Less effectual because, in most of these games, it is nearly impossible to seriously abuse our tremendous power. We may have fucked up Actual Nature in real life, but in games like Don’t Starve, Minecraft, Subnautica, and others, our hard-won leaps of technology generally don't cause any systemic ill-effects. You can never overfish in Minecraft. You can always move your submarine to a new zone in Subnautica. In Starbound you can always find a new planet with trees to chop; in Terraria’s hard-mode, you can buy a device that lets you create whatever “good” or “evil” biomes you wish. In Don’t Starve you can deplete an environment of useful resources, but once you’re powerful enough to do that, you’re probably also powerful enough to search in caves or farther afield for new resources. There is no reason to not become as powerful as absolutely possible. Our power is unrealistically earthshattering—but in the end, it’s also almost completely benign.
In other words: it’s comfortable and entertaining. It gives us all the pros without many serious cons. Power fantasies that deliver pros without cons have been a huge part of digital games since their very earliest days. They make real problems feel simple and manageable, and some of them help us grapple with or neutralize our fears. We consider them fun; they make us feel great. Survival-construction games, in the end, are usually not about how scary nature is, no matter how they might market themselves: they’re power fantasies about nature. And modding is our meta-power-fantasy. Once we’ve controlled nature in the game, we can control it from beyond the game. We can tell it how to behave. We can be gods.
Many survival-construction adventures really do ask us to imagine what it would be like if we were stranded out in the middle of nowhere and had to build our own houses out of sticks, but very few of them take that question seriously.
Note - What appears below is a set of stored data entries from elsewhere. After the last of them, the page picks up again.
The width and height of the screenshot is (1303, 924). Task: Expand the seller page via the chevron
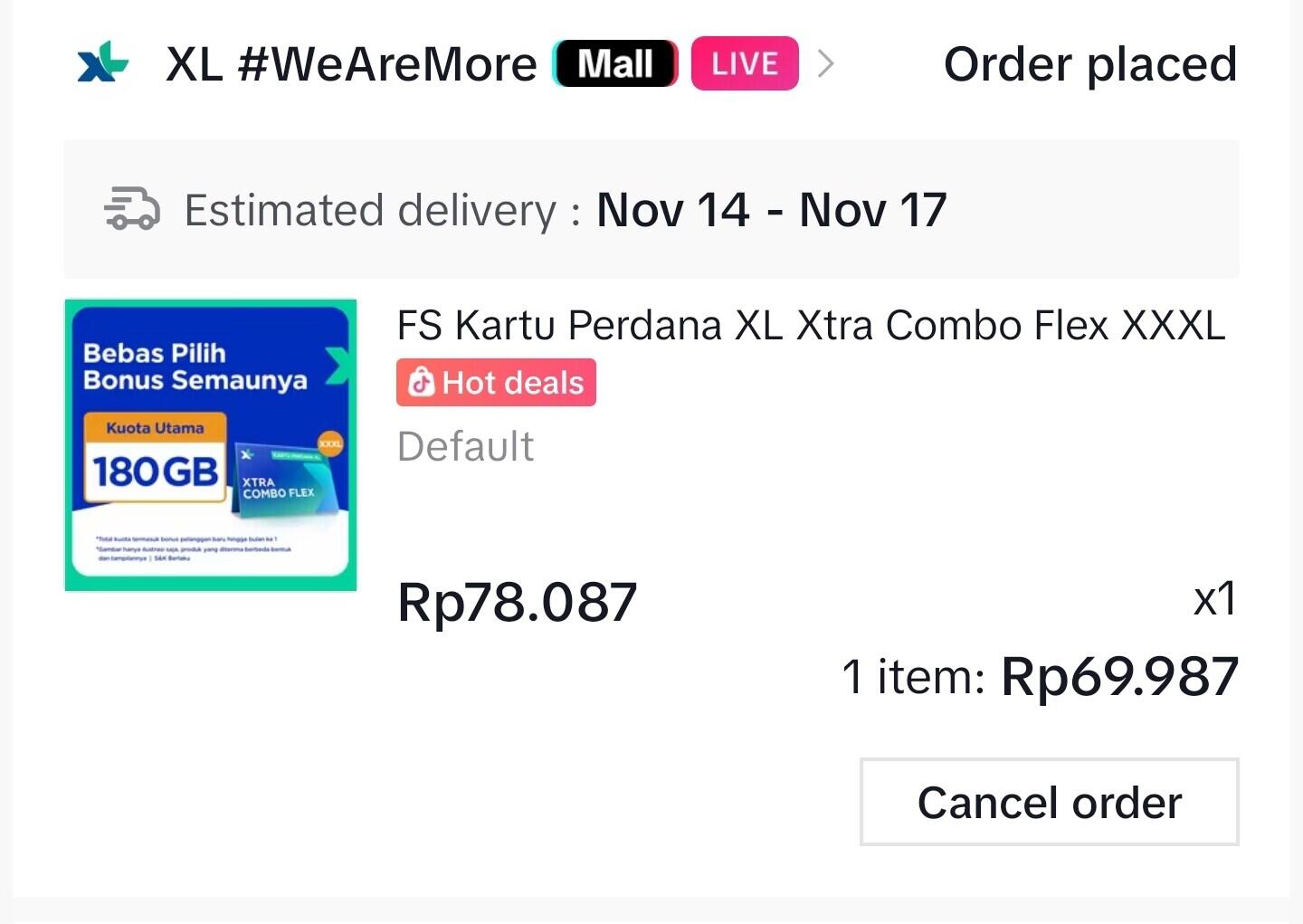(826, 63)
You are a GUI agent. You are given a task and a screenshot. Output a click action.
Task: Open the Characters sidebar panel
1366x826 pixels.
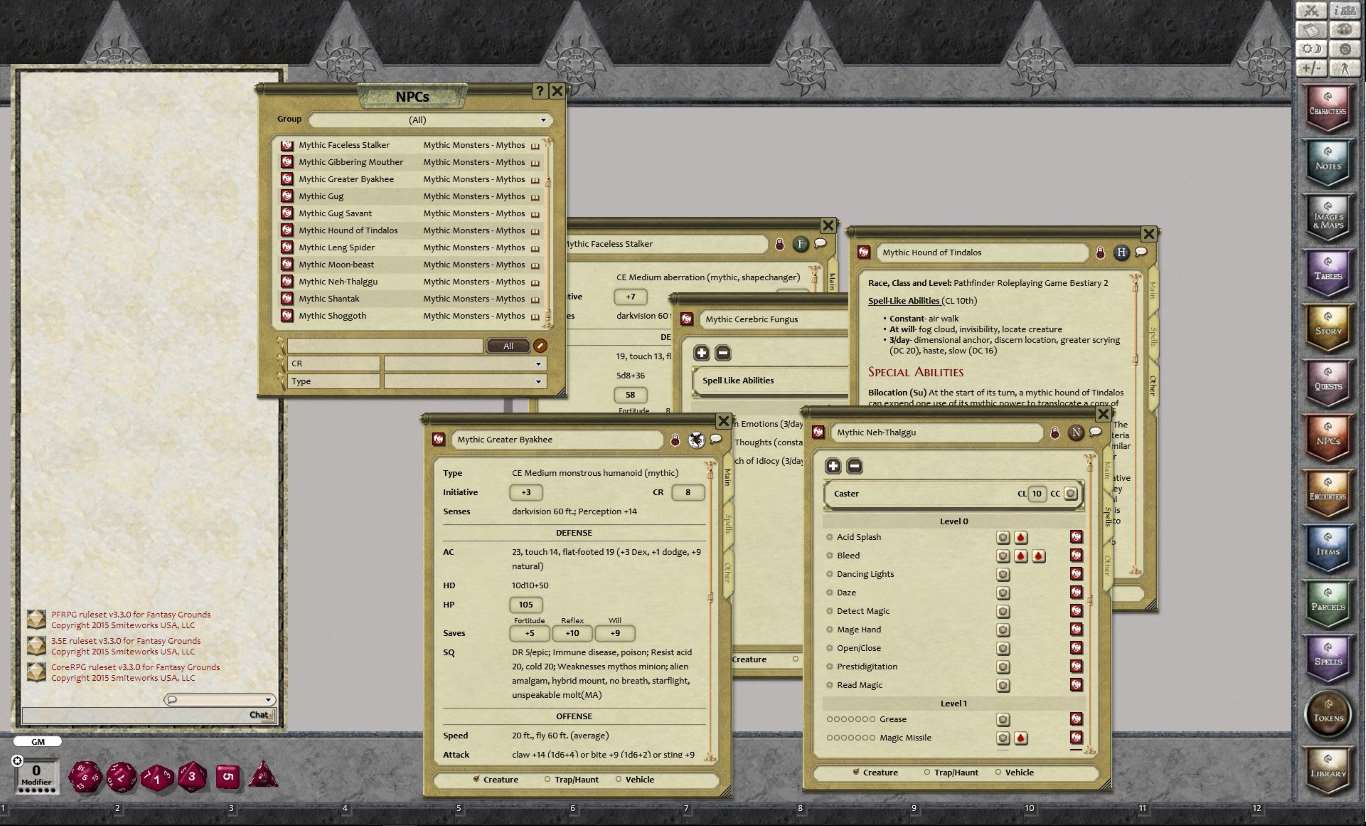[x=1328, y=110]
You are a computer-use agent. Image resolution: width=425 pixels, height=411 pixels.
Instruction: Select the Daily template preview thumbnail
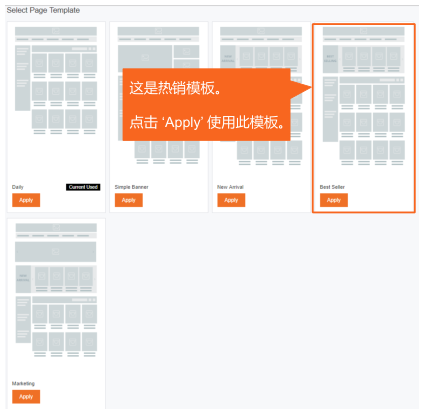(56, 81)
We don’t seem particularly interested in exploring that fantasy right now, outside of a few extremely difficult games like The Long Dark. In many of the genre’s most popular games, we don’t struggle to build houses or become small-time farmers; we become all-powerful overlords and nature-masters who are also still small-time farmers. Our power is immense, but weirdly limited: it has none of the negative effects of real nature-taming power, and none of the most convenient benefits, either.
It’s possible that we wouldn’t enjoy those benefits in a game. Most games are trying to provide players with a constant stream of interesting things to do; in the real world, truly powerful people’s agency is usually expressed almost exclusively through the control of information and the communication of orders and opinions. Quite a lot of them spend more time writing memos, building spreadsheets, and maintaining business relationships than they spend doing visually or athletically-exciting things. But our open-world survival games are all about cresting new vistas, fighting new monsters, and building our own castles by hand. None of them have a spreadsheets endgame.
But, you know: someone could mod that in.